§ À FAIRE: D'après l'extrait choisi, pour quelles raisons les pseudonymes Pistache et Myrtille sont-ils utilisés à la place des vrais prénoms des filles ?

§ EXTRAIT CHOISI:
━━━
Pistache et Myrtille ne sont évidemment pas les prénoms de mes filles. Alors pourquoi ces pseudos ? Parce qu'ainsi, j'avais l'impression de préserver l'intimité de mes fillettes. Et puis cela me permettait aussi de prendre du recul. Et ça, c'est une denrée dont j'ai besoin en illimité en ce moment ...
18 mois pour mettre au monde une pistache et une myrtille, vous me direz que ce n'est pas très productif tout ça. Ben oui, et cela continue. Je passe mes journées à commencer mille choses et à n'en finir que quelques unes, à courir pour éviter les dangers de certaines des explorations de Pistache, et la consoler quand elle chute, à donner des tétées en simple et en double, à calmer les reflux et les maux de ventre de Myrtille, bref, on ne chaume pas et on ne fait rien ... qui soit vraiment visible. Mes résultats quotidiens ne sont guère plus gros qu'une pistache et qu'une myrtille, mais j'espère qu'un jour, j'aurai des filles heureuses, pour de vrai !
━━━
§ MATÉRIEL FOURNI:
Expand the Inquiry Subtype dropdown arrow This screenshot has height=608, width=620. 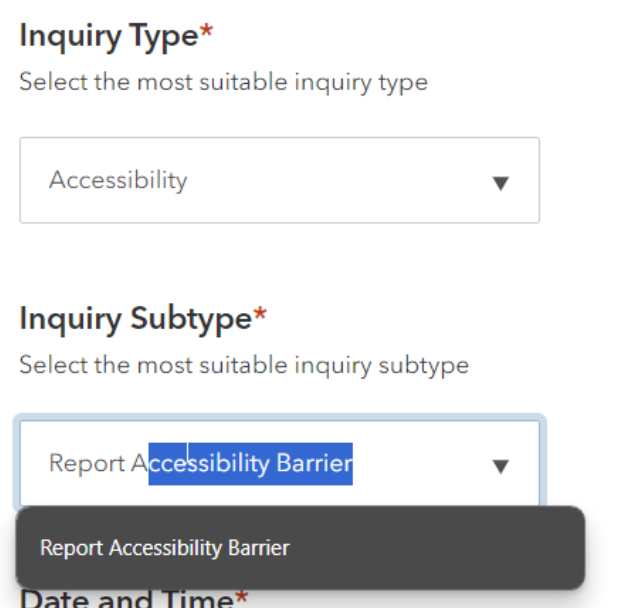(x=501, y=465)
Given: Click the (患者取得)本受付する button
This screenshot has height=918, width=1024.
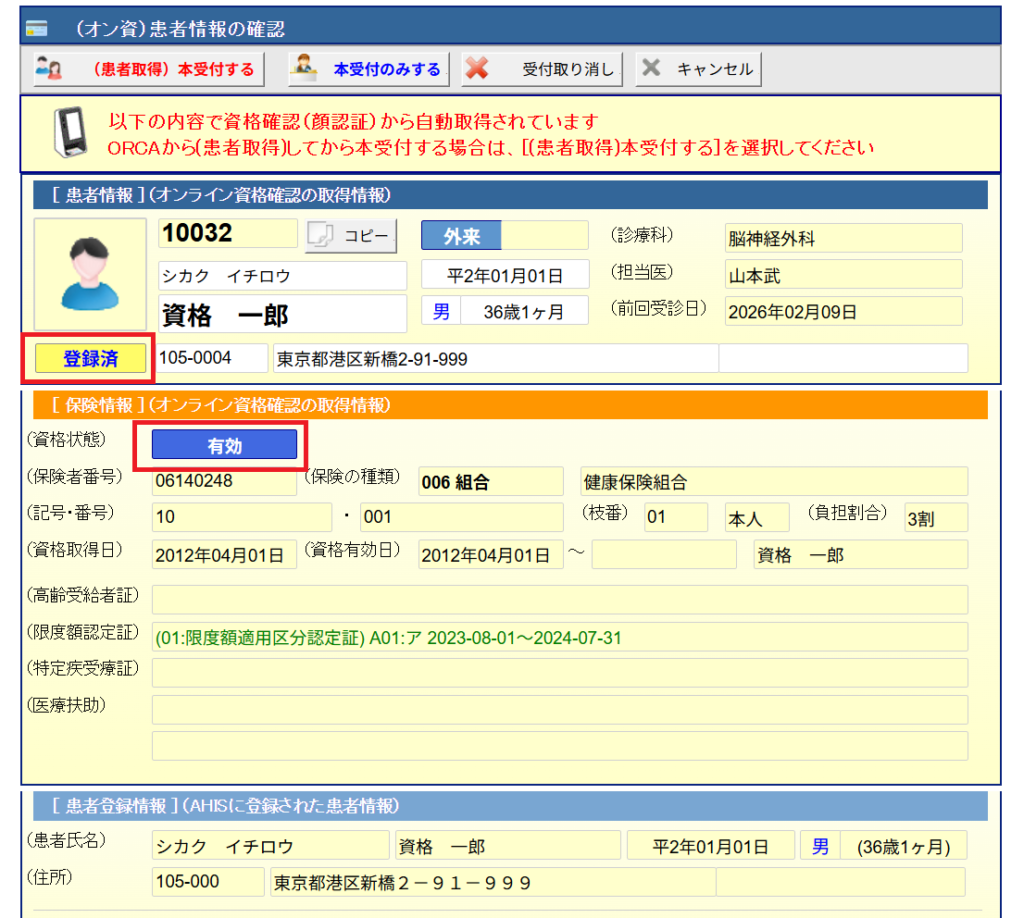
━━━
§ RÉPONSE ATTENDUE: Pour préserver l'intimité des fillettes et pour prendre du recul.